#### Texte fourni
=====
Le problème du dollar
Le niveau de l’euro toujours plus élevé par rapport au dollar nous pose problème à nous, Européens, mais l’inquiétude est bien plus vaste qu’un simple déséquilibre de la balance des paiements ne le justifierait.
Actuellement un euro vaut plus d’un dollar trente, cette appréciation de l’euro par rapport au dollar pose problème aux pays de la zone euro qui se voient pénalisés dans leurs exportations vers tous les pays de la zone dollar ainsi que vers ceux dont la monnaie est indexée sur ce dernier. Mais si le dollar nous semble trop faible à nous, Européens, c’est parce que nous avons relativement joué le jeu des changes flottants ; or ce n’est pas le cas, et loin de là, de tous les pays. Ainsi les pays asiatiques et surtout la Chine ont, eux, plus ou moins indexé leur monnaie sur le dollar. D’un point de vue mondial, le dollar ne semble donc pas sous-évalué.
=====
#### Entrées extraites
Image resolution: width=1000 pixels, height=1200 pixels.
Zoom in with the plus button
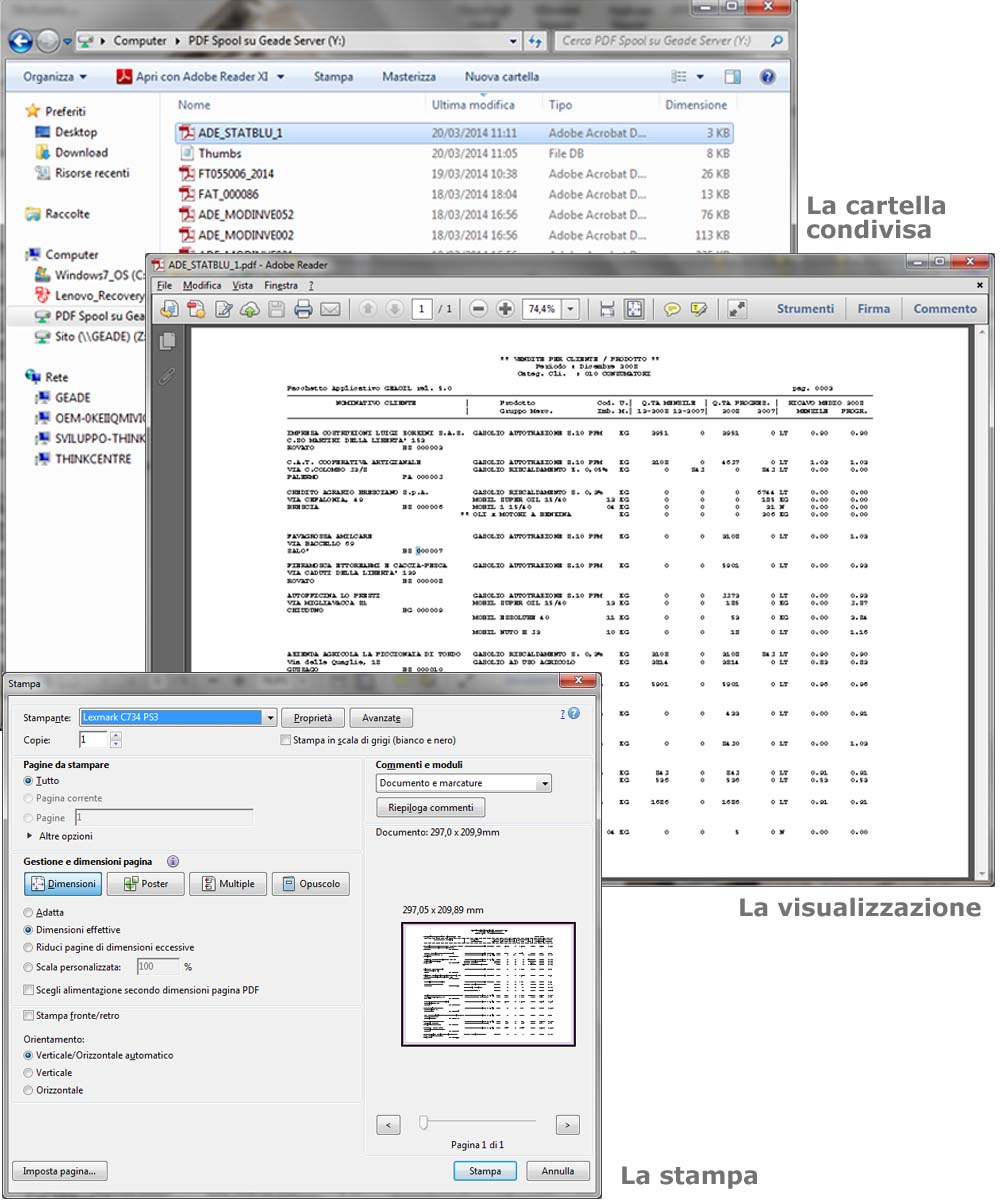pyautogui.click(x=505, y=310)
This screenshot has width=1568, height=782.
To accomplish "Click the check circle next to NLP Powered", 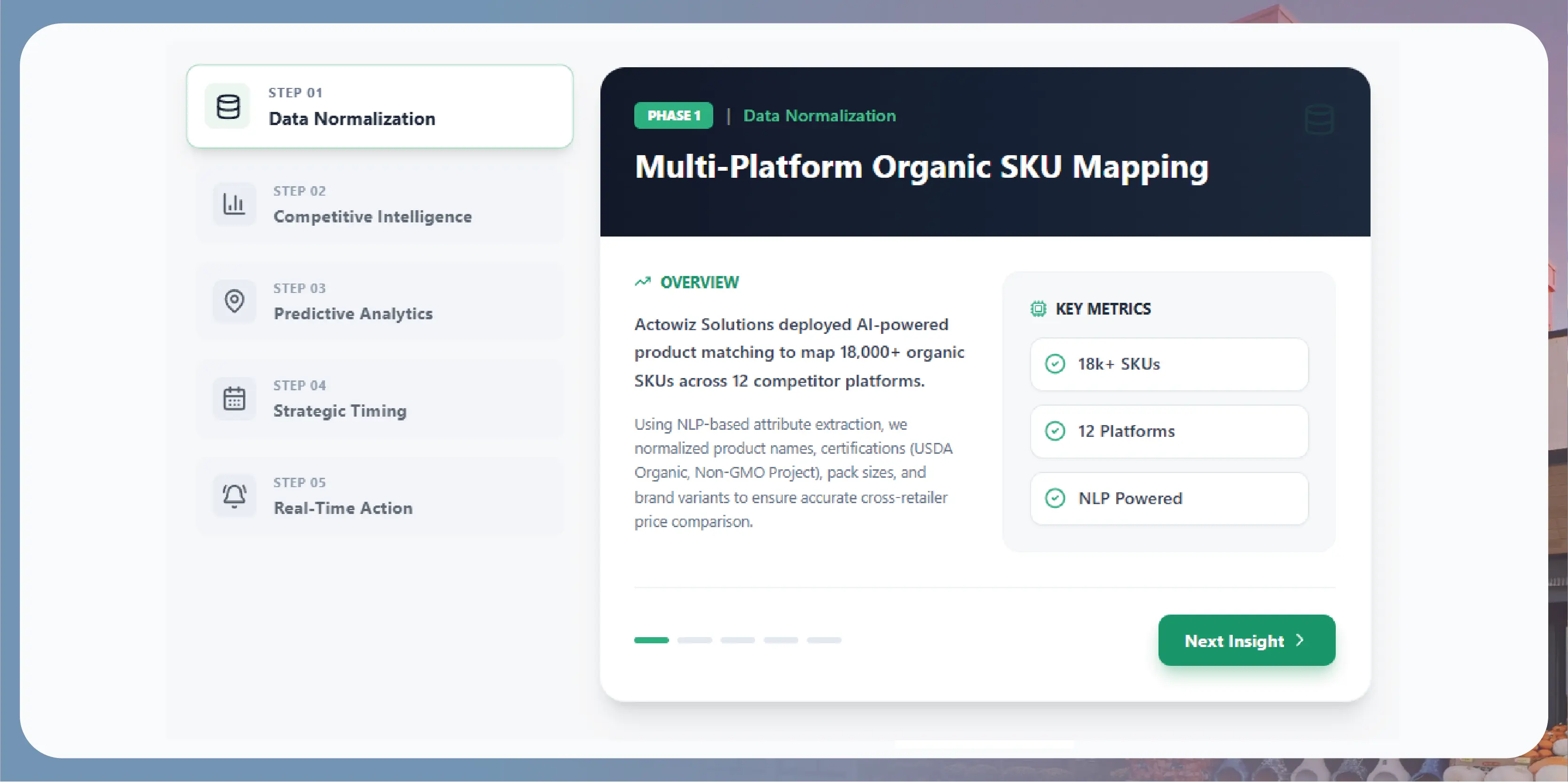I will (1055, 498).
=====
#### Objectifs
1 > Recopiez le passage du texte sur le dollar qui commence à « Le problème du » et se termine à « donc pas sous-évalué. ».
2 > D'après le texte sur le dollar, quels pays ont plus ou moins indexé leur monnaie sur le dollar ?
Les items ne sont pas nécessaires.

#### Réponses
1 >
Le problème du dollar
Le niveau de l’euro toujours plus élevé par rapport au dollar nous pose problème à nous, Européens, mais l’inquiétude est bien plus vaste qu’un simple déséquilibre de la balance des paiements ne le justifierait.
Actuellement un euro vaut plus d’un dollar trente, cette appréciation de l’euro par rapport au dollar pose problème aux pays de la zone euro qui se voient pénalisés dans leurs exportations vers tous les pays de la zone dollar ainsi que vers ceux dont la monnaie est indexée sur ce dernier. Mais si le dollar nous semble trop faible à nous, Européens, c’est parce que nous avons relativement joué le jeu des changes flottants ; or ce n’est pas le cas, et loin de là, de tous les pays. Ainsi les pays asiatiques et surtout la Chine ont, eux, plus ou moins indexé leur monnaie sur le dollar. D’un point de vue mondial, le dollar ne semble donc pas sous-évalué.

2 > Les pays asiatiques, et surtout la Chine.